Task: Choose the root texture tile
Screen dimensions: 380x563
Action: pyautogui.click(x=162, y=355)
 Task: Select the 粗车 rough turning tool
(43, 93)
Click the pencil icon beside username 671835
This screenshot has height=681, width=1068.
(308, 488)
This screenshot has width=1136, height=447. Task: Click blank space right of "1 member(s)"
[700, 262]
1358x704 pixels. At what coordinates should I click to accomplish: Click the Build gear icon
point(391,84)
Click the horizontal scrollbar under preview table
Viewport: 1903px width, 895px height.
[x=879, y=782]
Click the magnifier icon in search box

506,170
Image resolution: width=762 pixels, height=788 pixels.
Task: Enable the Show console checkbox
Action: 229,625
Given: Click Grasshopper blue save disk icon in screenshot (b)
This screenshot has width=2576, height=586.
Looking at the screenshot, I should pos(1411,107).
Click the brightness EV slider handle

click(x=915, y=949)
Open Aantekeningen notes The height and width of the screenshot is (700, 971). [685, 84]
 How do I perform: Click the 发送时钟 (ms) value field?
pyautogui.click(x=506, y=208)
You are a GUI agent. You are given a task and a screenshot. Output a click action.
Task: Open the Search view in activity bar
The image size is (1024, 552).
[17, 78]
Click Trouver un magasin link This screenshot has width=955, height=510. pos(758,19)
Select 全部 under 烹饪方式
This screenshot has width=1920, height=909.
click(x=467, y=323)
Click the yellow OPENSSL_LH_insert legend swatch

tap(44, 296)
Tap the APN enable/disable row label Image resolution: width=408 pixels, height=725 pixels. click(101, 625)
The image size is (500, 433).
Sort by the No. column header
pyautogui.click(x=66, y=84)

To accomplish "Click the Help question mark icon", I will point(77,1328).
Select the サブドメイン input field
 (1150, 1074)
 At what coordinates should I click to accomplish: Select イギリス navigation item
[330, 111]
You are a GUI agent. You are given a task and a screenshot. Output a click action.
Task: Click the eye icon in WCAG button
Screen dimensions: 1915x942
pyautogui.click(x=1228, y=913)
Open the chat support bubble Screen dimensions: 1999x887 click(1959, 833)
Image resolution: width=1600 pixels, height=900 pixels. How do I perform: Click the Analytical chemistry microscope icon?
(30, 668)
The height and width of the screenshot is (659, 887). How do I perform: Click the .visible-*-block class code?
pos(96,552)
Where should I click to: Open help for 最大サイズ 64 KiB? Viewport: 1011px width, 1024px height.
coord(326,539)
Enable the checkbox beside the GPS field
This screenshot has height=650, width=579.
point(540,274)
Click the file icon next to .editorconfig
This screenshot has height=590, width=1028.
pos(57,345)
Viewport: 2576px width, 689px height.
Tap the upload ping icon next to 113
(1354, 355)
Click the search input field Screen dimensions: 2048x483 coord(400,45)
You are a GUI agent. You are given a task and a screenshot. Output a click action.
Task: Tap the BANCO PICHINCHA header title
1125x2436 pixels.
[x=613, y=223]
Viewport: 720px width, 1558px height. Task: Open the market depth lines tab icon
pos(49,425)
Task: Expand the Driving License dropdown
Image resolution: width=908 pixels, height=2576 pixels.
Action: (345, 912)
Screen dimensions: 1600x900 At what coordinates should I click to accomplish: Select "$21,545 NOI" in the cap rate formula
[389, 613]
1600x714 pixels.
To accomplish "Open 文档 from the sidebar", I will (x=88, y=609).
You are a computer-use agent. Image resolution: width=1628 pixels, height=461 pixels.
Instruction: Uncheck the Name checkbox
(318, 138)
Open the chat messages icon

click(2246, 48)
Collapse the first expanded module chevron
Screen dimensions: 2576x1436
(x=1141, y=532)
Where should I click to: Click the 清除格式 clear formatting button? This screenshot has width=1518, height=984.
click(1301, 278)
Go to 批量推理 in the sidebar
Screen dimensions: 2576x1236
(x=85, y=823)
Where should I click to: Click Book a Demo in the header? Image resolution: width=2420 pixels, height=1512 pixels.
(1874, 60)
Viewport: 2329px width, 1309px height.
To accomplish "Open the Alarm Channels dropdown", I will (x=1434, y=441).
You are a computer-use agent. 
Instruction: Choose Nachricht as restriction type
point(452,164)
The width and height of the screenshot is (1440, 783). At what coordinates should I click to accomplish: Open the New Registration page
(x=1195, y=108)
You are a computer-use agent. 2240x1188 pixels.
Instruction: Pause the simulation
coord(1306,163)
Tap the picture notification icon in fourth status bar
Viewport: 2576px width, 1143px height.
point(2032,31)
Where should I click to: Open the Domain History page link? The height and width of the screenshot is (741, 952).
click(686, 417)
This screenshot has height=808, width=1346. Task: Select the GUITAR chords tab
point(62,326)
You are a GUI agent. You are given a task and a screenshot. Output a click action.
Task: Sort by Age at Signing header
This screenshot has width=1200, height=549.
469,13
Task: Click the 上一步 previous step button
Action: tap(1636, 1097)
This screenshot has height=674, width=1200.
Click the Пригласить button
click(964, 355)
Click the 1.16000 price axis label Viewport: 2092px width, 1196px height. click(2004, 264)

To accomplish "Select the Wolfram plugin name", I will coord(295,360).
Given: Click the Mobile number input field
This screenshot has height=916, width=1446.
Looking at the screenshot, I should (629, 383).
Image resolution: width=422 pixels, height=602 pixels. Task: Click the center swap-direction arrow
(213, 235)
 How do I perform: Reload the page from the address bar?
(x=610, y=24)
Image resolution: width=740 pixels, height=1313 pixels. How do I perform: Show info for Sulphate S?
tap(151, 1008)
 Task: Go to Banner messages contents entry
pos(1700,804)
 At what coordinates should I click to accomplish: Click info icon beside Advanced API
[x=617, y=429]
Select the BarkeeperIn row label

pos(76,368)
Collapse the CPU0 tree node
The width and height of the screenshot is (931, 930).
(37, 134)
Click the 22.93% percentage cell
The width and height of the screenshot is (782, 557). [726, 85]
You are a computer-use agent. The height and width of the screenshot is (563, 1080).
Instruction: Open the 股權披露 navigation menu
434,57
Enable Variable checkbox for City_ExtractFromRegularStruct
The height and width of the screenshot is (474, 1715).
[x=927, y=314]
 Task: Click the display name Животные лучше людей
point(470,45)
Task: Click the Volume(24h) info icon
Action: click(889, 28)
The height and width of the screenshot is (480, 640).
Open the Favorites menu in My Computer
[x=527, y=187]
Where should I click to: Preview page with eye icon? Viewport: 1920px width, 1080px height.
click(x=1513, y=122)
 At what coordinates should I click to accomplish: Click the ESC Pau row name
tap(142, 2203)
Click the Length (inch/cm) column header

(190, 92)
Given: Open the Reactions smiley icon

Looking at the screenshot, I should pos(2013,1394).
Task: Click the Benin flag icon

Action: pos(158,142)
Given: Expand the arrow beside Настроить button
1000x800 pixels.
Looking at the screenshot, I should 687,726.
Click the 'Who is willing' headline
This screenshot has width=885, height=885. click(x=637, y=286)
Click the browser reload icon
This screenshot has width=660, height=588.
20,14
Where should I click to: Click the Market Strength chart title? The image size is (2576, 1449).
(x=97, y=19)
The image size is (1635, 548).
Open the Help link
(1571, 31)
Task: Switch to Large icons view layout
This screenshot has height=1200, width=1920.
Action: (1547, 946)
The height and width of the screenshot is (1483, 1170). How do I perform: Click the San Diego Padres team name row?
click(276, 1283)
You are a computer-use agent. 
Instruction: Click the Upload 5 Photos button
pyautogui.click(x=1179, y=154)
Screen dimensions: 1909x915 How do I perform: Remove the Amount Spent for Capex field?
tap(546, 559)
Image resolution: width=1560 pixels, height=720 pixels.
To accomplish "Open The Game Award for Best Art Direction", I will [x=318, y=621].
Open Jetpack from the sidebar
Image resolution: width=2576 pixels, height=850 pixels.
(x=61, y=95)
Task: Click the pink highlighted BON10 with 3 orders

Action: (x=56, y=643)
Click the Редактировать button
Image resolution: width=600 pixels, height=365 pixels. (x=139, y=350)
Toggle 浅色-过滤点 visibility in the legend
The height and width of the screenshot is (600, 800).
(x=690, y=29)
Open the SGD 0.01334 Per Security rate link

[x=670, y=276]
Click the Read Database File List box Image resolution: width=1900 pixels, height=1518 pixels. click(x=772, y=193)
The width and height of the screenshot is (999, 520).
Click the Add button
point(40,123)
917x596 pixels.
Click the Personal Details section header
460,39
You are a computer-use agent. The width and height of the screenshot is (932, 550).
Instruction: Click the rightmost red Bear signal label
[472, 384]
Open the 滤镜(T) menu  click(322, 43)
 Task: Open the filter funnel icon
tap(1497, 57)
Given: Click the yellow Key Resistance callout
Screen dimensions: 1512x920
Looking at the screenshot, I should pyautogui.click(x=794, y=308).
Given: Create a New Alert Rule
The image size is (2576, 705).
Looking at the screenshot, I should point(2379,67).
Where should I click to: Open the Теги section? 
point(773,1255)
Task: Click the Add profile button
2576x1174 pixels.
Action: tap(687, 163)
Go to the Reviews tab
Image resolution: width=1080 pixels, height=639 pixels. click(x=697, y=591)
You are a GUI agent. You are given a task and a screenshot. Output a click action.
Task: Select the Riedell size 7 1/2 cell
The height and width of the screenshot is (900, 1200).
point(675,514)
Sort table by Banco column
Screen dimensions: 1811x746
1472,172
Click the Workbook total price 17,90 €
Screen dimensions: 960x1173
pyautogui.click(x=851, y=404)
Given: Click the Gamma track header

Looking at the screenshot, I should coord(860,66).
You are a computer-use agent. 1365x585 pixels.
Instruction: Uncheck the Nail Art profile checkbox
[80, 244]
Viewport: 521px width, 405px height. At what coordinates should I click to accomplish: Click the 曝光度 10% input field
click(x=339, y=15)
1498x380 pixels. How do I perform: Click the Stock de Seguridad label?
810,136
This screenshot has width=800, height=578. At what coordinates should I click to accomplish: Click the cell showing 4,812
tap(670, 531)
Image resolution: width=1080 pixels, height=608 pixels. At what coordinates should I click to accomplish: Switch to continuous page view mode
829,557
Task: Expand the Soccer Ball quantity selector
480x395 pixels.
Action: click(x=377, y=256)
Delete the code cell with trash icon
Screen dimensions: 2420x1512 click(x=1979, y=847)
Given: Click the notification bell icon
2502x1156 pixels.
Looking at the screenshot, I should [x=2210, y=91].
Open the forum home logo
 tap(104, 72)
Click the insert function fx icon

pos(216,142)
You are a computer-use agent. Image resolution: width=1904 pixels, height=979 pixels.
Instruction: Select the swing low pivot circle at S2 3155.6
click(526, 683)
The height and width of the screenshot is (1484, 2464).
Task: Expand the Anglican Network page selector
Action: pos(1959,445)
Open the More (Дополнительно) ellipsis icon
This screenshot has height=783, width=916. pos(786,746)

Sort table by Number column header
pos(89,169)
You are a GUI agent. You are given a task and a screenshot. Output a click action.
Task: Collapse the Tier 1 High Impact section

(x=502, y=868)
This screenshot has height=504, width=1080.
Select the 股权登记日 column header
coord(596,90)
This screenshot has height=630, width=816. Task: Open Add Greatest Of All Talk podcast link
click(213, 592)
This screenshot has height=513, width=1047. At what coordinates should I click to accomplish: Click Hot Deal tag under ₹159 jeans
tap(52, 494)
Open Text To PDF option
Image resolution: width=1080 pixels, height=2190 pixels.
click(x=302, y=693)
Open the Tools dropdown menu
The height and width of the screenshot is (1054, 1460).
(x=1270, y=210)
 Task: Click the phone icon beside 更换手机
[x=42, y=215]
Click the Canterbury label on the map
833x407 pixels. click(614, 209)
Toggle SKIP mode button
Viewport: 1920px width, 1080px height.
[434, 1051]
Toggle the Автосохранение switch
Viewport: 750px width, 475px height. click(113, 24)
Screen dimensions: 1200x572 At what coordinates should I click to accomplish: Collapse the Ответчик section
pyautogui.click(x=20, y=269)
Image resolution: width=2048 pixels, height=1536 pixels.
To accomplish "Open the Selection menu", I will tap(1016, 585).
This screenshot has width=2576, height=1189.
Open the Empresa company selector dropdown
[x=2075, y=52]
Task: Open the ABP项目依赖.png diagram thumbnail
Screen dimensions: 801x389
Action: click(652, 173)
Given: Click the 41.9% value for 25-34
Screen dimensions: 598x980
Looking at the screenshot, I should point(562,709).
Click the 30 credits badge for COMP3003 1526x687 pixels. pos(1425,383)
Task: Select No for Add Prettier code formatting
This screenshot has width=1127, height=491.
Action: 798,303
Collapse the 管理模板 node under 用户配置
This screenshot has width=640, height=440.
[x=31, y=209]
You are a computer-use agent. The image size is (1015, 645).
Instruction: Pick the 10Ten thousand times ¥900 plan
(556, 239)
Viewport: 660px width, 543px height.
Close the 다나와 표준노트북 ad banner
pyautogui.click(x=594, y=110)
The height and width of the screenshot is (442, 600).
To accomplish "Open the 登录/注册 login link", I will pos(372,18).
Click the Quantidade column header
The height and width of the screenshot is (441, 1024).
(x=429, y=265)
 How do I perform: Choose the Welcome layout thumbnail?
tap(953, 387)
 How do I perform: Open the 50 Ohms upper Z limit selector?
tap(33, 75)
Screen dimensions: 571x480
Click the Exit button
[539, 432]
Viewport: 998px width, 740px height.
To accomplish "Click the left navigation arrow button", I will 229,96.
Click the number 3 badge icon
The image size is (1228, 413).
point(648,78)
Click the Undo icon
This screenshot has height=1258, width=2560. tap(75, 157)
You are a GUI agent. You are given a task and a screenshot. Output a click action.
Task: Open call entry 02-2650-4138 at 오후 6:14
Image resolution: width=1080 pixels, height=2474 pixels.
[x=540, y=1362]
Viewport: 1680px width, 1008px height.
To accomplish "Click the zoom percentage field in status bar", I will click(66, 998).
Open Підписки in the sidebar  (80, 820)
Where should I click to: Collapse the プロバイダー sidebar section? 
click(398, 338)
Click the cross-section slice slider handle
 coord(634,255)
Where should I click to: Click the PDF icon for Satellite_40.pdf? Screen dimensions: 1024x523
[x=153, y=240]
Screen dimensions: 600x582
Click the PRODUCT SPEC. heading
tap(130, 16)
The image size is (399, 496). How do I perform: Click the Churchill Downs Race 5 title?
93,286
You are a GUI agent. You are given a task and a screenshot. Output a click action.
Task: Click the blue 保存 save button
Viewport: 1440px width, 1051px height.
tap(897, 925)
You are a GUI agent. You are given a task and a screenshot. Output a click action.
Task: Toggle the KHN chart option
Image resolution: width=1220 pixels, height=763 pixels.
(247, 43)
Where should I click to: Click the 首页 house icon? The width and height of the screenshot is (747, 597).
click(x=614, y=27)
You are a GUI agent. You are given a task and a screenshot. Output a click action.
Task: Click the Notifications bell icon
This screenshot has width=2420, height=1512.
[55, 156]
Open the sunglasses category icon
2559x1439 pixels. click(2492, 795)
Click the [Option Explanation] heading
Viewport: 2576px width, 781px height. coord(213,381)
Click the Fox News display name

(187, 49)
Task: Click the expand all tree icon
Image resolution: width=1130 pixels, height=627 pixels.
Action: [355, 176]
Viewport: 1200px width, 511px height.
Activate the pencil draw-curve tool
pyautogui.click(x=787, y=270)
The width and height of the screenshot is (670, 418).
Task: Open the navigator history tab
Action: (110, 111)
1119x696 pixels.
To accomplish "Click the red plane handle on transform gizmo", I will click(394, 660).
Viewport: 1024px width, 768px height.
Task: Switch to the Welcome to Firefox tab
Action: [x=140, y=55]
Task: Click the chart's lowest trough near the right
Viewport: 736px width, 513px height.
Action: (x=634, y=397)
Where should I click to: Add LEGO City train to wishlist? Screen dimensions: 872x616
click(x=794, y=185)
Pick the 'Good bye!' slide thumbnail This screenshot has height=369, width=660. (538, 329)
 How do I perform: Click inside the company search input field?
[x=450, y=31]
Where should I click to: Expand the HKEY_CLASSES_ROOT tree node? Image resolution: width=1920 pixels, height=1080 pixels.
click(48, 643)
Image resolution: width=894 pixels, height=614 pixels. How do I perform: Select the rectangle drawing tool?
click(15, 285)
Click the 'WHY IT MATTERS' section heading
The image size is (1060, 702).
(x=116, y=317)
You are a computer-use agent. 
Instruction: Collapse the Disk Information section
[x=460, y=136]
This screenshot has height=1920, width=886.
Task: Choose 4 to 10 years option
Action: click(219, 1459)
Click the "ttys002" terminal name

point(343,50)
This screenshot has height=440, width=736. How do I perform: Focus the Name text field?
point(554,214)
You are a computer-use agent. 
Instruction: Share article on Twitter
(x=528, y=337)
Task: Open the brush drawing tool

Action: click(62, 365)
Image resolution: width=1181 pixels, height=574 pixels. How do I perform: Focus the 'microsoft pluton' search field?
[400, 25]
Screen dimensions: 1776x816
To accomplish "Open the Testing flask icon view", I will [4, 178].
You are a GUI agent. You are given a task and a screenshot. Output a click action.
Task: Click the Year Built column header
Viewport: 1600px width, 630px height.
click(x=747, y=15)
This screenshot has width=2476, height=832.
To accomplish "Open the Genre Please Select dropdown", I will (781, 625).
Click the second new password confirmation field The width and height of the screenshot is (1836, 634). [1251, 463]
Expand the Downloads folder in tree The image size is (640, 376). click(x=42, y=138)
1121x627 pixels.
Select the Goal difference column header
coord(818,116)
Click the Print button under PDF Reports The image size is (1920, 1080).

***

• [OBJECTIVE]
How many lines in the entries above contain the string "price", with case mattering? Reply with the number only.

• [SOLVED PROBLEM]
2